Setahun, 2 Ribu Lebih Warga Kota Malang Bercerai

15 March
16:50 2019
0 Votes (0)

KBRN, Malang: Kasus perceraian di wilayah Kota Malang mencapai ribuan dalam kurun waktu satu tahun. Selama tahun 2018 misalnya, Pengadilan Agama Kota Malang menangani 2.109 perkara perceraian. Mayoritas perceraian itu disebabkan faktor perselisihan suami istri.

Wakil Walikota Malang, Sofyan Edi Jarwoko mengatakan, saat ini Pemerintah Kota Malang terus berupaya menekan angka perceraian. Salah satunya dengan kegiatan fasilitas pembinaan keluarga sakinah. “Fasilitas untuk mewujudkan keluarga sakinah sangat penting dilakukan untuk menekan angka perceraian,” kata Sofyan, Jumat (15/3/2019).

Menurutnya, dari 2.109 kasus perceraian yang terjadi, paling banyak disebabkan faktor perselisihan terus-menerus dengan total 1.218 perkara. Sementara faktor lain yang berpengaruh yakni akibat pasangan meninggalkan sepihak sebanyak 401 kasus dan juga faktor ekonomi sebanyak 394 perkara. “Dengan adanya kegiatan sosialisasi, diharakapkan dapat menjadi pondasi dan dasar untuk memberikan edukasi pada calon-calon pengantin atau yang sedang mempersiapkan untuk menikah,” ungkapnya.

Apalagi, fasilitasi pembinaan keluarga sakinnah rutin dilakukan. Hanya saja, intensitasnya dinilai masih kurang karena hanya digelar sekali dalam satu tahun. Untuk itu, ke depan kegiatan tersebut akan digelar lebih intens, sehingga semakin banyak masyarakat yang tersentuh.  "Tetapi kegiatan ini bukan semata-mata karena angka perceraian tinggi, tapi lebih pada pencegahan dan upaya menekan perceraian,” tutur politisi Partai Golkar ini.
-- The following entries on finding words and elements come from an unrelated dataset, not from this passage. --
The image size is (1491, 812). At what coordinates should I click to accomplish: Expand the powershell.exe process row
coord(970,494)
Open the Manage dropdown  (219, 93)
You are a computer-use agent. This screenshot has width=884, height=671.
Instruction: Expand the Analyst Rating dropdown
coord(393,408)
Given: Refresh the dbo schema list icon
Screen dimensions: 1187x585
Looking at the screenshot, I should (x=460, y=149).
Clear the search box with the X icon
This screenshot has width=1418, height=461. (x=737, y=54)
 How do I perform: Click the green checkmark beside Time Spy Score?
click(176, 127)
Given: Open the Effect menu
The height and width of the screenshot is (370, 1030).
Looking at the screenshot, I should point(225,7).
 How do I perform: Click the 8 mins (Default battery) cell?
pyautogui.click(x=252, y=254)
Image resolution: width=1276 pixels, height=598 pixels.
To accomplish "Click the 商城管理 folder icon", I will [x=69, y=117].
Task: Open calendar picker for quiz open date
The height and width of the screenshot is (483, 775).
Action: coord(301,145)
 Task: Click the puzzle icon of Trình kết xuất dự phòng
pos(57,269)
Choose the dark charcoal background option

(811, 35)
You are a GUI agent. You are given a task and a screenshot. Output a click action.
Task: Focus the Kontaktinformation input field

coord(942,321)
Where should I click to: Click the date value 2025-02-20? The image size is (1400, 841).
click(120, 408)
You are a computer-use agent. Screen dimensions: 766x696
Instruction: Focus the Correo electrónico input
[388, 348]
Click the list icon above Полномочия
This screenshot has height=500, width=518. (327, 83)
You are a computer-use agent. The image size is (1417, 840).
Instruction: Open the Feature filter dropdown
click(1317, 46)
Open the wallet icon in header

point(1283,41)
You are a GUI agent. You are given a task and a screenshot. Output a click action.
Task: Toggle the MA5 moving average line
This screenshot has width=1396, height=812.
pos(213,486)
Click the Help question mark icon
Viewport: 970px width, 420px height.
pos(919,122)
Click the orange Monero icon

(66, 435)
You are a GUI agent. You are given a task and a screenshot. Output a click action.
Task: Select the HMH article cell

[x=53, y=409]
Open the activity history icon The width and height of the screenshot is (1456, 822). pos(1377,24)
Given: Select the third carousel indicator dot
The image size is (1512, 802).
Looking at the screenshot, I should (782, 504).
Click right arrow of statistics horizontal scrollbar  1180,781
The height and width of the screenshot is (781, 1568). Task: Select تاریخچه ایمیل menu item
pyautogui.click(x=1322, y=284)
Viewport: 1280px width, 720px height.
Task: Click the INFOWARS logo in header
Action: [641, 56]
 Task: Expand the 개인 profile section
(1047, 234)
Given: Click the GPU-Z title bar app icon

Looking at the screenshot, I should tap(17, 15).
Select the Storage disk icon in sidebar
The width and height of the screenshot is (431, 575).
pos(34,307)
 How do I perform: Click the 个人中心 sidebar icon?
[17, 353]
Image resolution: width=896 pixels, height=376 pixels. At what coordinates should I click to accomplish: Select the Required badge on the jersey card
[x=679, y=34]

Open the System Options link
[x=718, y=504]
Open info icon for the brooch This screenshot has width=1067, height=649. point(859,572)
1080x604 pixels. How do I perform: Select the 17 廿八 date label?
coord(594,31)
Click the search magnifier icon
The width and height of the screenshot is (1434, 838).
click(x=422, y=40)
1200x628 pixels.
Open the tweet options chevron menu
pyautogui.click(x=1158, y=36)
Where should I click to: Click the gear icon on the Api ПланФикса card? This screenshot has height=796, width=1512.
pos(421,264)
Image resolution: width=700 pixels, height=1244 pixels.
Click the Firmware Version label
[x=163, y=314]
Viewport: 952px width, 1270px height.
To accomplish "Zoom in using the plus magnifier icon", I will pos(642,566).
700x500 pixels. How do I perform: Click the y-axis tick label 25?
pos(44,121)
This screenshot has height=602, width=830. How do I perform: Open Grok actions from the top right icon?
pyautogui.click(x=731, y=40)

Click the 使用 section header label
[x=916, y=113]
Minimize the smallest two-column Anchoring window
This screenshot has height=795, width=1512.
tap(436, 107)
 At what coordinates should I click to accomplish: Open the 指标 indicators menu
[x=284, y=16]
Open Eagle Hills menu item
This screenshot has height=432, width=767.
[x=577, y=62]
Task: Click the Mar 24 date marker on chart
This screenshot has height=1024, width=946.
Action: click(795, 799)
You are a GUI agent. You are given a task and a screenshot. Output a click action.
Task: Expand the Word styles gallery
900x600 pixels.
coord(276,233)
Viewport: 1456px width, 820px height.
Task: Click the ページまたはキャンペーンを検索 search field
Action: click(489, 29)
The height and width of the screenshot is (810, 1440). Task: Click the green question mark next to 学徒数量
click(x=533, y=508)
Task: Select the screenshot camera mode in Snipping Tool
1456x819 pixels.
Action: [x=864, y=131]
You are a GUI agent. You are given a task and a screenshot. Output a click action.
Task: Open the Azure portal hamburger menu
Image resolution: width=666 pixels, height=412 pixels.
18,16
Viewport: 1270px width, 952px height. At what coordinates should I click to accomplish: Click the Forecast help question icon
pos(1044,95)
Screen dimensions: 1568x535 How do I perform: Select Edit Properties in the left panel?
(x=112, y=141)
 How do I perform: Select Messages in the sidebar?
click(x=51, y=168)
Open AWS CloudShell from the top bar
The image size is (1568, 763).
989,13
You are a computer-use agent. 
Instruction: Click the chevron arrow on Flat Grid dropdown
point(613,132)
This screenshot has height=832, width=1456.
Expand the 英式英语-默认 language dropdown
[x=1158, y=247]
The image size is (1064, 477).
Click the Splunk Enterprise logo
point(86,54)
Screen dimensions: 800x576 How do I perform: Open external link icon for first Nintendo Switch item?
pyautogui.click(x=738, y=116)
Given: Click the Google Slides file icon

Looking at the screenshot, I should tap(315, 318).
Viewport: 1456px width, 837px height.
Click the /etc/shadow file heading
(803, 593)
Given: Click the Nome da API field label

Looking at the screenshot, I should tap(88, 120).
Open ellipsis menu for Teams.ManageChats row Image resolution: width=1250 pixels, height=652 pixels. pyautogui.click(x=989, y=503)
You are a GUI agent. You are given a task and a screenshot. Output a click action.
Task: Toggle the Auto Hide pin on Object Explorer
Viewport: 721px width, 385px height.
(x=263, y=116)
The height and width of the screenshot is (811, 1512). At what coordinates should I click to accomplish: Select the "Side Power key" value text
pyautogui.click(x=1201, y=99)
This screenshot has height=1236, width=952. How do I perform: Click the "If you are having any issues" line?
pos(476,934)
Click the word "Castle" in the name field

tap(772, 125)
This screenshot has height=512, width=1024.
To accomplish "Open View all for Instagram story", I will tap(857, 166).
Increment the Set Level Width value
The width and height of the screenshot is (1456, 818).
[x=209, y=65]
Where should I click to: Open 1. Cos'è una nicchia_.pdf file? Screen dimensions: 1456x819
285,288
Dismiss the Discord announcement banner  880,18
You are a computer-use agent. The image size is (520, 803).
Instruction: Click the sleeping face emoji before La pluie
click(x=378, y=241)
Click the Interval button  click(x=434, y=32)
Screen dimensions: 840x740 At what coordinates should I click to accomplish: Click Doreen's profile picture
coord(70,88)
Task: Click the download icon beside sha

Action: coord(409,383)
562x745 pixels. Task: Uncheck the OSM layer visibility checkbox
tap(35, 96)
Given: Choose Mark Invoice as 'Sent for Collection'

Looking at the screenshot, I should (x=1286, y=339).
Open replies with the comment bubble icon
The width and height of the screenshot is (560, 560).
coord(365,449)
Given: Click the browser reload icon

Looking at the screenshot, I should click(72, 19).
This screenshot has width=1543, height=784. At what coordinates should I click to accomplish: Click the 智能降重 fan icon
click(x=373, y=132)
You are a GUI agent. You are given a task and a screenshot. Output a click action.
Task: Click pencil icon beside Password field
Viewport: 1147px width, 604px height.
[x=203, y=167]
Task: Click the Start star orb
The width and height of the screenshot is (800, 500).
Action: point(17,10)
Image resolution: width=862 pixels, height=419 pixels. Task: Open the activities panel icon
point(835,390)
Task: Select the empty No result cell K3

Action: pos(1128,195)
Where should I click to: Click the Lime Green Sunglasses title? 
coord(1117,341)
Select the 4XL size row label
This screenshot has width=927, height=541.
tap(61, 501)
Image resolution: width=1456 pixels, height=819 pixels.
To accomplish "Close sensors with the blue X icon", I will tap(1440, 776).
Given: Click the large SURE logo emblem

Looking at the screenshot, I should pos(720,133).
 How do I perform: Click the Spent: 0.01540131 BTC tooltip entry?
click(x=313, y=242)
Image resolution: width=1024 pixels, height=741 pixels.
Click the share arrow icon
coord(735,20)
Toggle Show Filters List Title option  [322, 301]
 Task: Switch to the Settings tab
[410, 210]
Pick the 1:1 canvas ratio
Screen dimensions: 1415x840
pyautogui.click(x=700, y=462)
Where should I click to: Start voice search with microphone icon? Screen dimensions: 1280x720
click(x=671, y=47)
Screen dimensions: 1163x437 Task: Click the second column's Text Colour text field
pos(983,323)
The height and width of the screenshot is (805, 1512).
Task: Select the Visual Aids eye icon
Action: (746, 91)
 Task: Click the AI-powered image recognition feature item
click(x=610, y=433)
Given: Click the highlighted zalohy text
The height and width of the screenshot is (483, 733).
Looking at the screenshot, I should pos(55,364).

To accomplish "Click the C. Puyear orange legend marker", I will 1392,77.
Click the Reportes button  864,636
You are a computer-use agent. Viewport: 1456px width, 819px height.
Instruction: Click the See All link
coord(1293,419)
Sofyan Edi menambahkan, dalam rangka edukasi masyarakat soal keluarga sakinah ini, Pemkot Malang juga menggandeng komunitas-komunitas hingga majelis taklim.  Sebab selama ini komunitas-komunitas non-government juga banyak yang bergerak terhadap isu keluarga. "Saya berharap semua pihak bekerjasma melakukan kegiatan semacam ini untuk memberikan edukasi bagi calon pengantin untuk memasuki kehidupan berkeluarga dengan baik,” tandas Sofyan Edi.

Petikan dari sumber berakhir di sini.